**Exercise input**
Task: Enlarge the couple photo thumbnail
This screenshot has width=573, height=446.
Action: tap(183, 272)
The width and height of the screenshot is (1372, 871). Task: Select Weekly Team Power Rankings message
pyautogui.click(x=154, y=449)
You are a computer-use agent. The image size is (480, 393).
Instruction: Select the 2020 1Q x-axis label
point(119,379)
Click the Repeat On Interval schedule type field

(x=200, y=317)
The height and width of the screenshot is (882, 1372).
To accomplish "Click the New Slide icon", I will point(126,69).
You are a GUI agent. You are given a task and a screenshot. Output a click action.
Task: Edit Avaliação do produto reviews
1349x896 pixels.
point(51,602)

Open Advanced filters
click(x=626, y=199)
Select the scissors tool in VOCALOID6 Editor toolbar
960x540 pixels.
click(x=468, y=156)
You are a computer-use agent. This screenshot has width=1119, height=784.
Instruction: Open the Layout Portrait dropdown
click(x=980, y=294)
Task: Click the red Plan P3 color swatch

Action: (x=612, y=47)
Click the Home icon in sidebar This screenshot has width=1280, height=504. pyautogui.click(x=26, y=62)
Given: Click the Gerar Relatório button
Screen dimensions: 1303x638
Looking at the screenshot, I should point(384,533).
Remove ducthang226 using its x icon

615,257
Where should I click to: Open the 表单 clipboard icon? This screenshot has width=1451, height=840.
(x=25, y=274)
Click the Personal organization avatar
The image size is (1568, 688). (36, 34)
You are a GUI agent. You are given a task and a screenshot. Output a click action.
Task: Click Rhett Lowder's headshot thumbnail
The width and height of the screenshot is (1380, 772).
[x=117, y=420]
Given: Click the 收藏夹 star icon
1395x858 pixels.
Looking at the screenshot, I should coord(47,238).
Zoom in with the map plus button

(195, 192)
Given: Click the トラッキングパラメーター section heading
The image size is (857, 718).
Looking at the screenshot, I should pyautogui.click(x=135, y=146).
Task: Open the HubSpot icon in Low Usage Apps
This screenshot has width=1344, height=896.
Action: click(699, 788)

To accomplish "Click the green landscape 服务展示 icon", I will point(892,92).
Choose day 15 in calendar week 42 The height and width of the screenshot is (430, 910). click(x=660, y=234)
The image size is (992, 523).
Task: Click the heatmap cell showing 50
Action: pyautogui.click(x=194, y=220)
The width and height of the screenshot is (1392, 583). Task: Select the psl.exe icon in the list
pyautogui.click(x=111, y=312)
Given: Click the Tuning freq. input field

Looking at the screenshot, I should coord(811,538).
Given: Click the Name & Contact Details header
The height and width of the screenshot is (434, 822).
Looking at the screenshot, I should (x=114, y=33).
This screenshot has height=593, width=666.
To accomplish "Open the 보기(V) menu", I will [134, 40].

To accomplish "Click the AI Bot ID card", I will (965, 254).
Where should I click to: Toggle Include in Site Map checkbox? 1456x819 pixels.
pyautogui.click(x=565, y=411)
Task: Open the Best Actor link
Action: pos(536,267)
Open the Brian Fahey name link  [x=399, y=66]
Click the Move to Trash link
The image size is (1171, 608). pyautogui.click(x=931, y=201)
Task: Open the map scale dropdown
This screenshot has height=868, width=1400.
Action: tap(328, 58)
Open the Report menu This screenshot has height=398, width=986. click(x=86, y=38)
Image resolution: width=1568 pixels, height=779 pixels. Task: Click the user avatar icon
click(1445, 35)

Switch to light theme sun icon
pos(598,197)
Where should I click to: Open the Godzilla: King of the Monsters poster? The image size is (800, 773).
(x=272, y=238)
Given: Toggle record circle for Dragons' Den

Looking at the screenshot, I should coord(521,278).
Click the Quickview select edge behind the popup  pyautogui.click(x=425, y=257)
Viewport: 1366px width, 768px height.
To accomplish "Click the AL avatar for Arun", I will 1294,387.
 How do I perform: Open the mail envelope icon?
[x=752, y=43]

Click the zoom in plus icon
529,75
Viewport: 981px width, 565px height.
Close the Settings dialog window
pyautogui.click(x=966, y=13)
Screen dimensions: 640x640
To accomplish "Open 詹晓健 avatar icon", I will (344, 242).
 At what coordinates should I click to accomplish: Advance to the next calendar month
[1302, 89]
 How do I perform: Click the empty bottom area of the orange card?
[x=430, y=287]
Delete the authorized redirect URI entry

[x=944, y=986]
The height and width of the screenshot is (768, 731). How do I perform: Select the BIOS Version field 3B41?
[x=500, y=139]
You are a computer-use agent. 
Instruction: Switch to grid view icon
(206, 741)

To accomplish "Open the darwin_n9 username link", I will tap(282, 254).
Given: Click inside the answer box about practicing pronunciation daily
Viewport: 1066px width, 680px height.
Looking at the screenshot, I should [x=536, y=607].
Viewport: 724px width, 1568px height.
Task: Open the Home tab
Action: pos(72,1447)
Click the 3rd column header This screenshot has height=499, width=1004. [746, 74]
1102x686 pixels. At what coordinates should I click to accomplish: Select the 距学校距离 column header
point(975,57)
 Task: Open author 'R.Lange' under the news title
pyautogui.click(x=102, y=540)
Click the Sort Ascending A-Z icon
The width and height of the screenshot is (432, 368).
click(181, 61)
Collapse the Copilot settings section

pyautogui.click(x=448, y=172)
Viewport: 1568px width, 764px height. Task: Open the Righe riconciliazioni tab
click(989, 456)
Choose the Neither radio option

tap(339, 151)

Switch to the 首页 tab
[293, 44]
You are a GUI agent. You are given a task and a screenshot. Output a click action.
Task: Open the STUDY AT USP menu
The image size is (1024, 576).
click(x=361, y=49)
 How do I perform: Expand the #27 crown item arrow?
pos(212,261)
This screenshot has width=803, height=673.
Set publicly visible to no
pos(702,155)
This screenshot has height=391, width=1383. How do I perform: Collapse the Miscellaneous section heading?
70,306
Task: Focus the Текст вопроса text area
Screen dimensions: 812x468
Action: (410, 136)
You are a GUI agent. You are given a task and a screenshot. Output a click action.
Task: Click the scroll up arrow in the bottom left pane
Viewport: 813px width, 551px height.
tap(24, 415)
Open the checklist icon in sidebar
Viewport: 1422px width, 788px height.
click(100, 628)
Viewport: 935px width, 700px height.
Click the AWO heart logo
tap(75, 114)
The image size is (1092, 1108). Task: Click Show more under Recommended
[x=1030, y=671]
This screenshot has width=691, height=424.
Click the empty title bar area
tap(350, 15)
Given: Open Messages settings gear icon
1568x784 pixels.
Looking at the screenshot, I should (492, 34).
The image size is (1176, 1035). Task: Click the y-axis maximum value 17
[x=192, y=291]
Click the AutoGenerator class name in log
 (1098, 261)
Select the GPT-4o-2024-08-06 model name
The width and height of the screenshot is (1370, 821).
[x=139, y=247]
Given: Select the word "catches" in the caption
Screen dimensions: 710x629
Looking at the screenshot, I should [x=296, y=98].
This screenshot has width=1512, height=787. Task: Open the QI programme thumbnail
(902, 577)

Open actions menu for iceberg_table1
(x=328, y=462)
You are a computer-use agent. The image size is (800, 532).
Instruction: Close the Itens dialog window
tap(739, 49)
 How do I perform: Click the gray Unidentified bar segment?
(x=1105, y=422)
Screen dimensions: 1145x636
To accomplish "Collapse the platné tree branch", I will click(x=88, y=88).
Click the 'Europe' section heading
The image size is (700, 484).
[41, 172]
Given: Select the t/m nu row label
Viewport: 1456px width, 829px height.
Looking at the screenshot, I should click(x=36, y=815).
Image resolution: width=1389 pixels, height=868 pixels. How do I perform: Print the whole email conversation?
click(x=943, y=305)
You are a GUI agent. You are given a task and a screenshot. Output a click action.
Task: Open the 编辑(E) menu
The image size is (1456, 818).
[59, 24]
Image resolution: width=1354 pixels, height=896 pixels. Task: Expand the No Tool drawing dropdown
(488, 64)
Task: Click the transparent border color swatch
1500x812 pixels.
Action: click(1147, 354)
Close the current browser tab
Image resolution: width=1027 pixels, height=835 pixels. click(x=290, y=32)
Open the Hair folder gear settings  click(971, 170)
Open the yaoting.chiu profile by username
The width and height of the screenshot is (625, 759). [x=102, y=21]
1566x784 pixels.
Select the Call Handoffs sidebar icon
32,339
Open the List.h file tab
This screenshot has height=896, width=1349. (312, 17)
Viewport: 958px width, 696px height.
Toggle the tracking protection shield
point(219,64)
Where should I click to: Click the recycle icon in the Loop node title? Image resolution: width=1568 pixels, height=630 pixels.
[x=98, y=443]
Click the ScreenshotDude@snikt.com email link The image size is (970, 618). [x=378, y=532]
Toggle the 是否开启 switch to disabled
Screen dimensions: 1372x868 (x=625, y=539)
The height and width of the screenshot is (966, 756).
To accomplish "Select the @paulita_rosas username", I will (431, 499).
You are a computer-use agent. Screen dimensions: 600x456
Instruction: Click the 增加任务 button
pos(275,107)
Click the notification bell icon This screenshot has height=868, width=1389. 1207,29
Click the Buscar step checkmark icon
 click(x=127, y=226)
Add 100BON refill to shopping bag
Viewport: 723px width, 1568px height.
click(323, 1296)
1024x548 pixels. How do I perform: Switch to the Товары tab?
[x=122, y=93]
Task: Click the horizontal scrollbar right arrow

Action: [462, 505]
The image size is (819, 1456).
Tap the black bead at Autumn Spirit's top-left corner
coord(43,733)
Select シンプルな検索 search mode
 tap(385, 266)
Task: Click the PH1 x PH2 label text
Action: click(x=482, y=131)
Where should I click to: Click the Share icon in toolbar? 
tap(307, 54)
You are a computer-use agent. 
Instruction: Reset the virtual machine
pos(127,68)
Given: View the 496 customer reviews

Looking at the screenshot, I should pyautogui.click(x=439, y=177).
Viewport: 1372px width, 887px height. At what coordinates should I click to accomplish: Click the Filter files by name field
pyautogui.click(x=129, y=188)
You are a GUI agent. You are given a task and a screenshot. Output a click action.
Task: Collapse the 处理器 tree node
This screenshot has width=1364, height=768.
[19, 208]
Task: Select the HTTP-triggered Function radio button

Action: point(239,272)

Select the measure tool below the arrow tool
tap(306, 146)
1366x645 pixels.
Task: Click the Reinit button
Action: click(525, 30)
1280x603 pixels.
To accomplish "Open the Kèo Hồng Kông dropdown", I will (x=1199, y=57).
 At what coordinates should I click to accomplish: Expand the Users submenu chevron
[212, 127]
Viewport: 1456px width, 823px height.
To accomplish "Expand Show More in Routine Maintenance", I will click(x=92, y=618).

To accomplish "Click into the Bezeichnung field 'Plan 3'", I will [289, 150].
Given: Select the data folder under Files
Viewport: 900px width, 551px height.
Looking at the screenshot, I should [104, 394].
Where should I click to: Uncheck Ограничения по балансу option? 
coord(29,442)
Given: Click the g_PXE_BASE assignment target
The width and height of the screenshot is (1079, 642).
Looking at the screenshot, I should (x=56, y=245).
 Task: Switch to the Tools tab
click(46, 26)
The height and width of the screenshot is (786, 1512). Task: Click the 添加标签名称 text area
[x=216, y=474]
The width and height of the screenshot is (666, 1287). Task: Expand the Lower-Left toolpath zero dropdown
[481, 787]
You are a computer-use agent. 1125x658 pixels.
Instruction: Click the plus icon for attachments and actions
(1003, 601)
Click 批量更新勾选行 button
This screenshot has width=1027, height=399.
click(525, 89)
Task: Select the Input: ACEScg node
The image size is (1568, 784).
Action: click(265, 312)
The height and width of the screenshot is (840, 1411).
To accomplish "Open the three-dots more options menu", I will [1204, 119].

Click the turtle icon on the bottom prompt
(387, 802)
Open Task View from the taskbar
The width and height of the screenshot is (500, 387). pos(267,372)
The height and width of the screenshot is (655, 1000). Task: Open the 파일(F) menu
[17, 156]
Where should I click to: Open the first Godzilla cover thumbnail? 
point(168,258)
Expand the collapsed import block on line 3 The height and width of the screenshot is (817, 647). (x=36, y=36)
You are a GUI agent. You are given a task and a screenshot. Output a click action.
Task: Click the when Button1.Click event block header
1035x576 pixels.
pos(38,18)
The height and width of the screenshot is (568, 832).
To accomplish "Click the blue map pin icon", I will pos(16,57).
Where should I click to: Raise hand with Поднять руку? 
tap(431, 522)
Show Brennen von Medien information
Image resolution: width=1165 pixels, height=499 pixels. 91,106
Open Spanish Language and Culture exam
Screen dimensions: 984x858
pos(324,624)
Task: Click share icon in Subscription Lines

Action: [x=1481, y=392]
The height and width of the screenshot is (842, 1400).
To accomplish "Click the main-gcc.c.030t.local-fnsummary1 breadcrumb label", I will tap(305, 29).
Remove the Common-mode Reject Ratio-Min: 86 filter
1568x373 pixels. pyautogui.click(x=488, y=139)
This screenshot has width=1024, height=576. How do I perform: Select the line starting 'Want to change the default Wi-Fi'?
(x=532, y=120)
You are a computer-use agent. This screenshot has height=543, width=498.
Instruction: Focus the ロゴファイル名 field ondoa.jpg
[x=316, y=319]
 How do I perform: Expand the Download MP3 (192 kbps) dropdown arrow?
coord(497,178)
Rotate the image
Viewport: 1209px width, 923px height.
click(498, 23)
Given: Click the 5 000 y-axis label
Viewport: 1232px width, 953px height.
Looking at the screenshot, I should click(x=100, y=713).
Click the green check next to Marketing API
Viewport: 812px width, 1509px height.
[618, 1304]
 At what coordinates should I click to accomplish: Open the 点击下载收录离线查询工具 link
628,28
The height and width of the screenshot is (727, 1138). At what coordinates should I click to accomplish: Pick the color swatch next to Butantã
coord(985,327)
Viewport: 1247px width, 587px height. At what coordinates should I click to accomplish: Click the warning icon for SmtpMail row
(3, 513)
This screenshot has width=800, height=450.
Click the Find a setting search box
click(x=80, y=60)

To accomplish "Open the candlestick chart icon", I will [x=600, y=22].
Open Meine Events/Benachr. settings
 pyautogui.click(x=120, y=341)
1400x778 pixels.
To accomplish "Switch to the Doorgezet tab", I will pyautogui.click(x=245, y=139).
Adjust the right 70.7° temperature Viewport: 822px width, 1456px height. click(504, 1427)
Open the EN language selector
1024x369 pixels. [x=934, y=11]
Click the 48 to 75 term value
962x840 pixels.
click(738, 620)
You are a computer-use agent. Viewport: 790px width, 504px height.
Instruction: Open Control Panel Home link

**Work required**
Write out the records word for word, from the very first line down through the line containing "pyautogui.click(x=154, y=449)", including that line.

**Solution to the exercise**
Task: Enlarge the couple photo thumbnail
This screenshot has width=573, height=446.
Action: tap(183, 272)
The width and height of the screenshot is (1372, 871). Task: Select Weekly Team Power Rankings message
pyautogui.click(x=154, y=449)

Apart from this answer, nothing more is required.